Not that common these days.
While in High School, I took wood shop, metal shop and home economics (mostly cooking class).
The home ec class was a blast since I was the only guy in the class. I already knew how to cook, so I was there to meet girls. It worked.
Colleges turning out ignorant dependent graduates who are unable to think for themselves. This exactly what the colleges wanted to do.
My mom was scared to come into my dorm. It was a ROTC all male dorm. Animal House comes to mind.
Texas A&M 1980
Life skills are the job of the parents.
Life skills involve values. I don’t want the public schools imparting their nasty values on kids.
My dad and my grandparents taught me and my sister life skills. The grandparents were very concerned that they didn’t teach us enough.
Why?
It’s called moving off campus and doing for yourself. Biggest issue these young kids have is theres a service for darned near everything. Most of which is normally being paid for by their parents.
Get out on their own and those luxuries sometimes disappear quickly when it’s time to pay the bills
“Participation Trophies” come home to roost.
Wasn’t that called Home Economics and Shop class a long time ago?
Yet another thing destroyed by the Left.
And also liability and lawyers.
Ha! Some folks are greatly intimidated by all those uniforms and badges for who knows what!
In the Navy, we were made to put a bedsheet on using what they called ‘Hospital Corners’ meaning the sheet was heald down on all four sides by a 45* fold. Some could bounce a penny on the mattress once done.
Stick shifts have to be special,ordered,in the US these days. They’re everywhere in the rest of the world.
If one takes a class to be a security contractor for some government agencies, one of the classes is how to drive a stick shift.
Learned quite a few life skills in my first few years in the Army. 2nd Lts get hit with a lot when they arrive at their first assignment.

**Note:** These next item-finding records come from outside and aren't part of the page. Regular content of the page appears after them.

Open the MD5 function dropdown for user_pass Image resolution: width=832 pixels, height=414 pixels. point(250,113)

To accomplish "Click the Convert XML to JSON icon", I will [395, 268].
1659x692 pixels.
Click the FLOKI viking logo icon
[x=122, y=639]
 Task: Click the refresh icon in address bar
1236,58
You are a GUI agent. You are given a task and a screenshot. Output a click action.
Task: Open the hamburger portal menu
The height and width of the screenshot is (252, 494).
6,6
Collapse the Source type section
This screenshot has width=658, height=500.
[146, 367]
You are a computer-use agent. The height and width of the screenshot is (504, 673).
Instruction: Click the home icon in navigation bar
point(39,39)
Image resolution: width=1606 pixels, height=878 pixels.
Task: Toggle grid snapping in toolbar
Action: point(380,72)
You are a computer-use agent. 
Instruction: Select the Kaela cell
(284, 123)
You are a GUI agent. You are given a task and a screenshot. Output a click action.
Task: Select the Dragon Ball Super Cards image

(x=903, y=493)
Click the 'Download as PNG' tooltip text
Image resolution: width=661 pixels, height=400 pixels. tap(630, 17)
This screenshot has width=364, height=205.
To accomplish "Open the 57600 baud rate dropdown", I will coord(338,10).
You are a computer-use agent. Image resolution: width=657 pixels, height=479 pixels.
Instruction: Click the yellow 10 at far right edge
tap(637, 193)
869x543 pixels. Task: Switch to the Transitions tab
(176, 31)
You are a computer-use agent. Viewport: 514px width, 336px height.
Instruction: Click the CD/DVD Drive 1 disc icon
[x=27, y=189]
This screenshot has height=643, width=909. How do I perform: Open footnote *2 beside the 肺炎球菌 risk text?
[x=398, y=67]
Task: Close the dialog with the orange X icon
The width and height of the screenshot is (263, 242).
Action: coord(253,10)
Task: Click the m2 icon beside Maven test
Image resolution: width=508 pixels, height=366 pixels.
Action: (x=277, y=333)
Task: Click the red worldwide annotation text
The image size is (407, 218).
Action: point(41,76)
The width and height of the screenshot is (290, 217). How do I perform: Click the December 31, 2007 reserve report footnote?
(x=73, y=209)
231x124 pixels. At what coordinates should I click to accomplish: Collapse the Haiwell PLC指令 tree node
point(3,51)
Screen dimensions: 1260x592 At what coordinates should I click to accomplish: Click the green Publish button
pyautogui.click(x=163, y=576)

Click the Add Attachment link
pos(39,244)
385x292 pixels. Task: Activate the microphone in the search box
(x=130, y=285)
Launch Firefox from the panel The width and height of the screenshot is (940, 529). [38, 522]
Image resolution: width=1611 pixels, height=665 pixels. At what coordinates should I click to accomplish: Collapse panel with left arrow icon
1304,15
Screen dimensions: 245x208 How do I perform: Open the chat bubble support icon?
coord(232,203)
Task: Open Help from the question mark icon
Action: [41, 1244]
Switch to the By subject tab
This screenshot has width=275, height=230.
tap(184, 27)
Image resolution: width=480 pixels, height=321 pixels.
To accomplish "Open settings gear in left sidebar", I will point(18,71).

I was fortunate, though, my platoon sergeants were all great.
What?
You mean limitless self esteem and conviction that the world revolves around you are not enough?
My Dad was an exec and always had secretaries to take his dictation and write his documents. He never touched a computer or keyboard in his life. Yet he made me take typing in 11th grade summer school (around 1968). Like you, I was the only boy in the class!
He always said that “typing is going to be an important skill to master.” It’s amazing he could see that coming so many years before the advent of PCs. Only a couple years later, I was typing out IBM 360 punch cards in college and did that skill ever come in handy! To this day, I can still touch-type. Thanks, Dad!
We had wood shop in 7th grade and metal shop in 8th grade. I still remember those classes very fondly and have one project we made in that wood shop class.
I miss a stick shift. I used to go out of my way to get one. It used to be a stick shift was “the beast” of the lot. I could get a good deal on one because no one wanted it. I didn’t even care about the color. Now you have to order it special like you say and pay “extra” - way way “extra”!
That might be true. But some kids may not have a home situation that leads to that. Say the kids being raised by a single mother who doesn’t know tire iron from a pb&j.
Be nice if the kid had the opportunity to learn how to change a tire or replace the oil from someone.
Never know, these classes could be the spark that helps these kids make a decision, with the country so lacking on folks in the trades.
Indeed !
Public schools did away with Home Economics in the late seventies. Part of the dumbing down of America.
Creating an adult who has the intellectual maturity and knowledge of a fourteen year old and the emotional maturity of an 8 year old benefits freedom restricting, criminal, tyrannical governments.